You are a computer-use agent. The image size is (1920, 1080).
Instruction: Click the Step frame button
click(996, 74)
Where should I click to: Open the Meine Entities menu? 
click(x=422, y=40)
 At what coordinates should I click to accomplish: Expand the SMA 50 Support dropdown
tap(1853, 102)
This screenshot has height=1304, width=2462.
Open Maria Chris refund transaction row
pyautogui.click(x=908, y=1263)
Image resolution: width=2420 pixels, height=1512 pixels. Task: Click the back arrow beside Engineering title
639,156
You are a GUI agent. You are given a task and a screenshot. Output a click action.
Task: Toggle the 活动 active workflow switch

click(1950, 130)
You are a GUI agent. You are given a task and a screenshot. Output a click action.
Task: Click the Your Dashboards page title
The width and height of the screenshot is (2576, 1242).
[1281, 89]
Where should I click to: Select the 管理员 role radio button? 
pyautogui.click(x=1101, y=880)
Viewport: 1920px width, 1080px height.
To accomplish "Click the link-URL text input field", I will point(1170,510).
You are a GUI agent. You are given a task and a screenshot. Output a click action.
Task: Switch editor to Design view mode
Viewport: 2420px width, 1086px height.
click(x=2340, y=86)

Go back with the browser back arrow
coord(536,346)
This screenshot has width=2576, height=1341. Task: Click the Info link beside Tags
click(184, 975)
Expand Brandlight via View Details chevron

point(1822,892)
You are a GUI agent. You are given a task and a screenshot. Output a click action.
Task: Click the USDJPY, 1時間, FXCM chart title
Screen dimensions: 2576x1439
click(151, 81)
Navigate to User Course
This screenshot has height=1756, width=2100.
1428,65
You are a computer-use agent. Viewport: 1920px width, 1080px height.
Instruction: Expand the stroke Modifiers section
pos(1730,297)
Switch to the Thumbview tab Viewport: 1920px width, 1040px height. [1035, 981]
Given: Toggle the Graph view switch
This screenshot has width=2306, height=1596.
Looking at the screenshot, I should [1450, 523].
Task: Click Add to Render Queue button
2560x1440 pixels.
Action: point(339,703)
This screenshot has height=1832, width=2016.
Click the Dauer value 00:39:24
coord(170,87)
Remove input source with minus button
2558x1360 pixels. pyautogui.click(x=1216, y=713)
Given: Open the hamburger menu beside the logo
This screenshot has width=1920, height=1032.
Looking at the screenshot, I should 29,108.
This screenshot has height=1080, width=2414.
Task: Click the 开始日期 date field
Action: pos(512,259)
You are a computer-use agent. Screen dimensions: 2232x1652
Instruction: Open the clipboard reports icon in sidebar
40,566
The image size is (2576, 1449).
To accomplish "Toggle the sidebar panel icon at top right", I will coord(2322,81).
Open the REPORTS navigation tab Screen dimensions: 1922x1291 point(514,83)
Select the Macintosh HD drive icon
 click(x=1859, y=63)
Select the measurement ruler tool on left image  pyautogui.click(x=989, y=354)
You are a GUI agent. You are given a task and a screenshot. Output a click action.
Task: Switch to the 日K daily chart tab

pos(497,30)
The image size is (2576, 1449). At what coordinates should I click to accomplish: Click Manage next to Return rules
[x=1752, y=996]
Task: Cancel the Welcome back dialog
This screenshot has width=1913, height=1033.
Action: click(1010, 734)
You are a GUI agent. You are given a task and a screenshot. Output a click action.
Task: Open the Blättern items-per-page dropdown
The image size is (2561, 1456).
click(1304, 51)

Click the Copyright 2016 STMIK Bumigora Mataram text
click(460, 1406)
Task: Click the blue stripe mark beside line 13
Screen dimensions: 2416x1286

◆ ◆ ◆ ◆ ◆

**About this task**
Could the entries above be output once more, exactly as they are?

**Answer for the task**
You are a computer-use agent. The image size is (1920, 1080).
Instruction: Click the Step frame button
click(996, 74)
Where should I click to: Open the Meine Entities menu? 
click(x=422, y=40)
 At what coordinates should I click to accomplish: Expand the SMA 50 Support dropdown
tap(1853, 102)
This screenshot has height=1304, width=2462.
Open Maria Chris refund transaction row
pyautogui.click(x=908, y=1263)
Image resolution: width=2420 pixels, height=1512 pixels. Task: Click the back arrow beside Engineering title
639,156
You are a GUI agent. You are given a task and a screenshot. Output a click action.
Task: Toggle the 活动 active workflow switch

click(1950, 130)
You are a GUI agent. You are given a task and a screenshot. Output a click action.
Task: Click the Your Dashboards page title
The width and height of the screenshot is (2576, 1242).
[1281, 89]
Where should I click to: Select the 管理员 role radio button? 
pyautogui.click(x=1101, y=880)
Viewport: 1920px width, 1080px height.
To accomplish "Click the link-URL text input field", I will point(1170,510).
You are a GUI agent. You are given a task and a screenshot. Output a click action.
Task: Switch editor to Design view mode
Viewport: 2420px width, 1086px height.
click(x=2340, y=86)

Go back with the browser back arrow
coord(536,346)
This screenshot has width=2576, height=1341. Task: Click the Info link beside Tags
click(184, 975)
Expand Brandlight via View Details chevron

point(1822,892)
You are a GUI agent. You are given a task and a screenshot. Output a click action.
Task: Click the USDJPY, 1時間, FXCM chart title
Screen dimensions: 2576x1439
click(151, 81)
Navigate to User Course
This screenshot has height=1756, width=2100.
1428,65
You are a computer-use agent. Viewport: 1920px width, 1080px height.
Instruction: Expand the stroke Modifiers section
pos(1730,297)
Switch to the Thumbview tab Viewport: 1920px width, 1040px height. [1035, 981]
Given: Toggle the Graph view switch
This screenshot has width=2306, height=1596.
Looking at the screenshot, I should [1450, 523].
Task: Click Add to Render Queue button
2560x1440 pixels.
Action: point(339,703)
This screenshot has height=1832, width=2016.
Click the Dauer value 00:39:24
coord(170,87)
Remove input source with minus button
2558x1360 pixels. pyautogui.click(x=1216, y=713)
Given: Open the hamburger menu beside the logo
This screenshot has width=1920, height=1032.
Looking at the screenshot, I should 29,108.
This screenshot has height=1080, width=2414.
Task: Click the 开始日期 date field
Action: pos(512,259)
You are a computer-use agent. Screen dimensions: 2232x1652
Instruction: Open the clipboard reports icon in sidebar
40,566
The image size is (2576, 1449).
To accomplish "Toggle the sidebar panel icon at top right", I will coord(2322,81).
Open the REPORTS navigation tab Screen dimensions: 1922x1291 point(514,83)
Select the Macintosh HD drive icon
 click(x=1859, y=63)
Select the measurement ruler tool on left image  pyautogui.click(x=989, y=354)
You are a GUI agent. You are given a task and a screenshot. Output a click action.
Task: Switch to the 日K daily chart tab

pos(497,30)
The image size is (2576, 1449). At what coordinates should I click to accomplish: Click Manage next to Return rules
[x=1752, y=996]
Task: Cancel the Welcome back dialog
This screenshot has width=1913, height=1033.
Action: click(1010, 734)
You are a GUI agent. You are given a task and a screenshot. Output a click action.
Task: Open the Blättern items-per-page dropdown
The image size is (2561, 1456).
click(1304, 51)

Click the Copyright 2016 STMIK Bumigora Mataram text
click(460, 1406)
Task: Click the blue stripe mark beside line 13
Screen dimensions: 2416x1286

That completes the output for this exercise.